### What the exercise asks
Starting at the beginning of the data and ending at the line that contains "coord(38,305)", write out every line again with the requests included, and scale each answer coordinate by 0.65, rounding to whole numbers with halves going up. Leave the numbers in the requests unchanged, and omit the pictures.

_ _ _

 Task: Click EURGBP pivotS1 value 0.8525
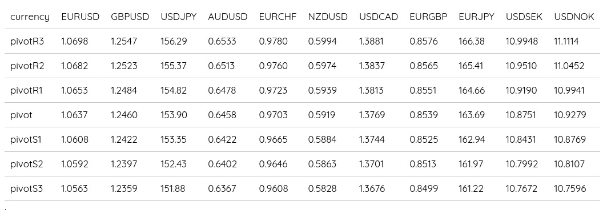tap(423, 140)
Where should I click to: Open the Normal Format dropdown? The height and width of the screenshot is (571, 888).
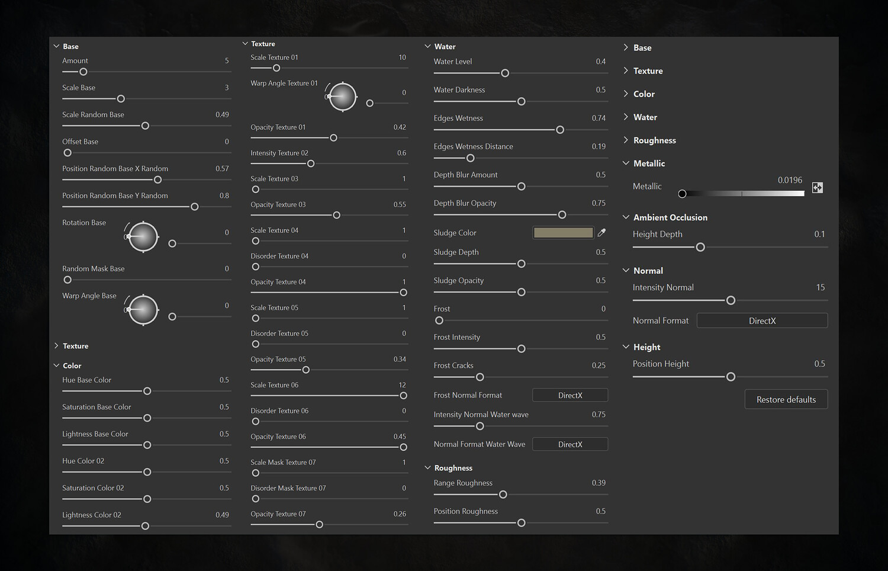[x=762, y=321]
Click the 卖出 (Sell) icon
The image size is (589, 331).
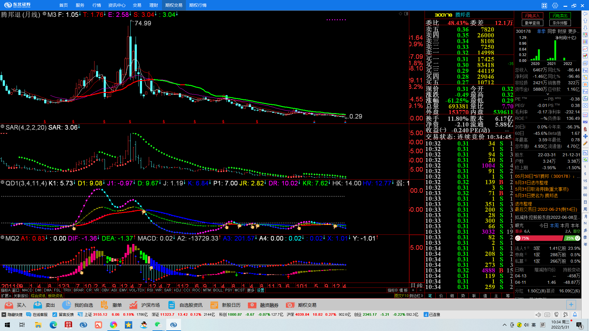coord(38,305)
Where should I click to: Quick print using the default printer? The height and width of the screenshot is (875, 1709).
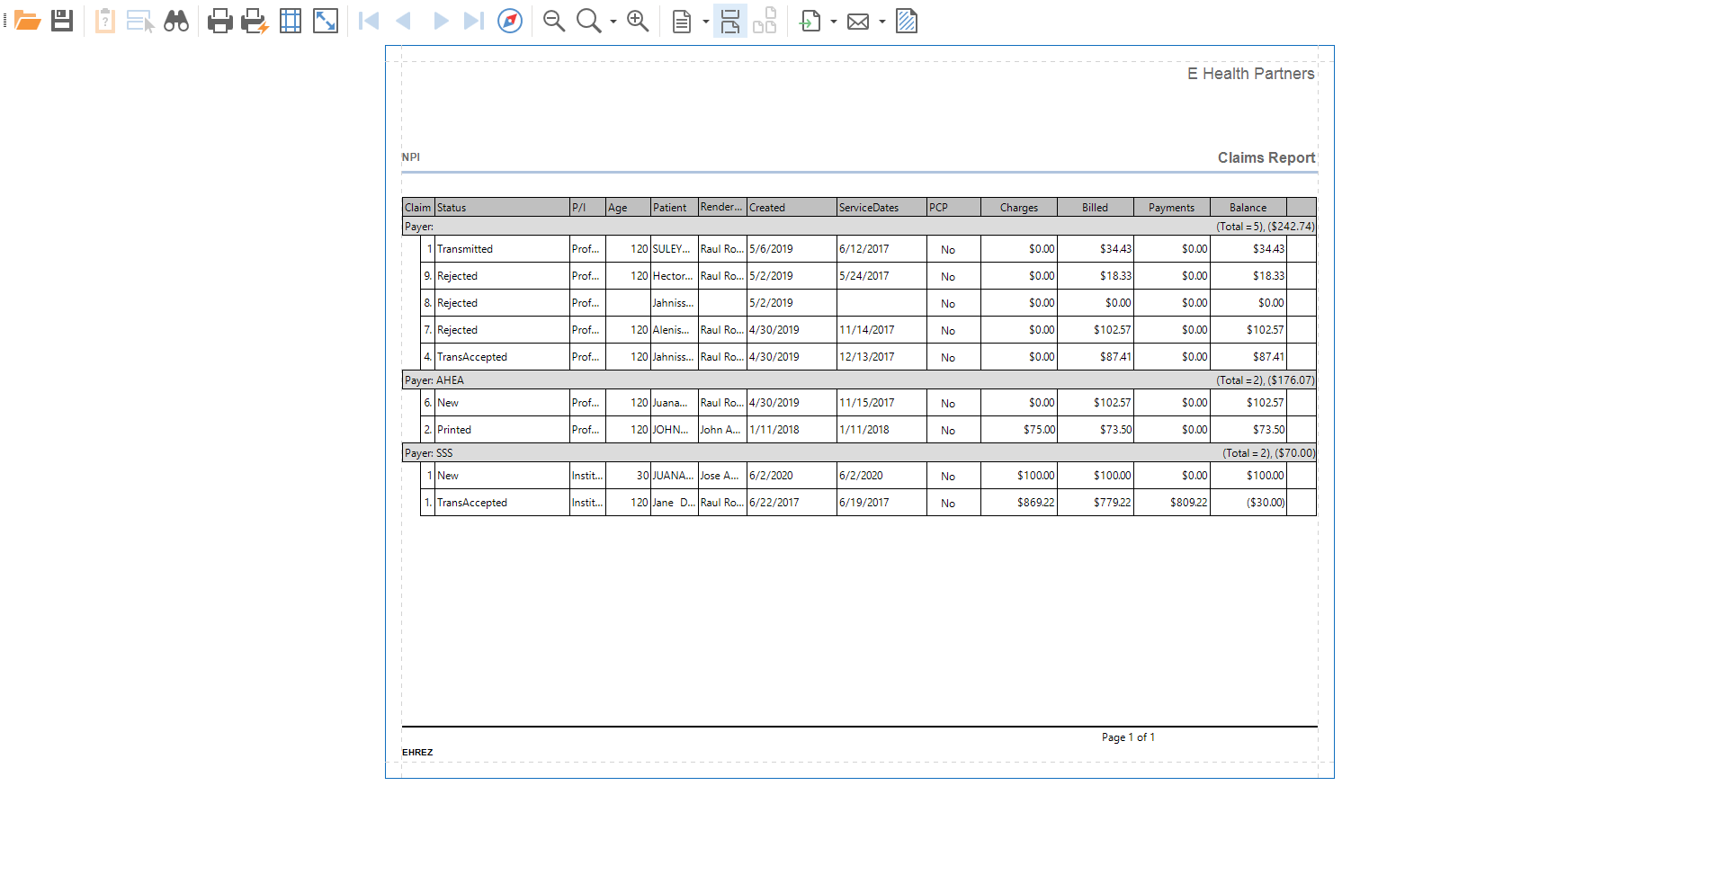click(x=254, y=21)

_ _ _

### The reply
 Task: Click EURGBP pivotS1 value 0.8525
tap(275, 91)
Where should I click to: Open the Normal Format dropdown? The height and width of the screenshot is (571, 888).
[x=495, y=209]
Click the 卖出 (Sell) icon
The image size is (589, 331).
coord(25,198)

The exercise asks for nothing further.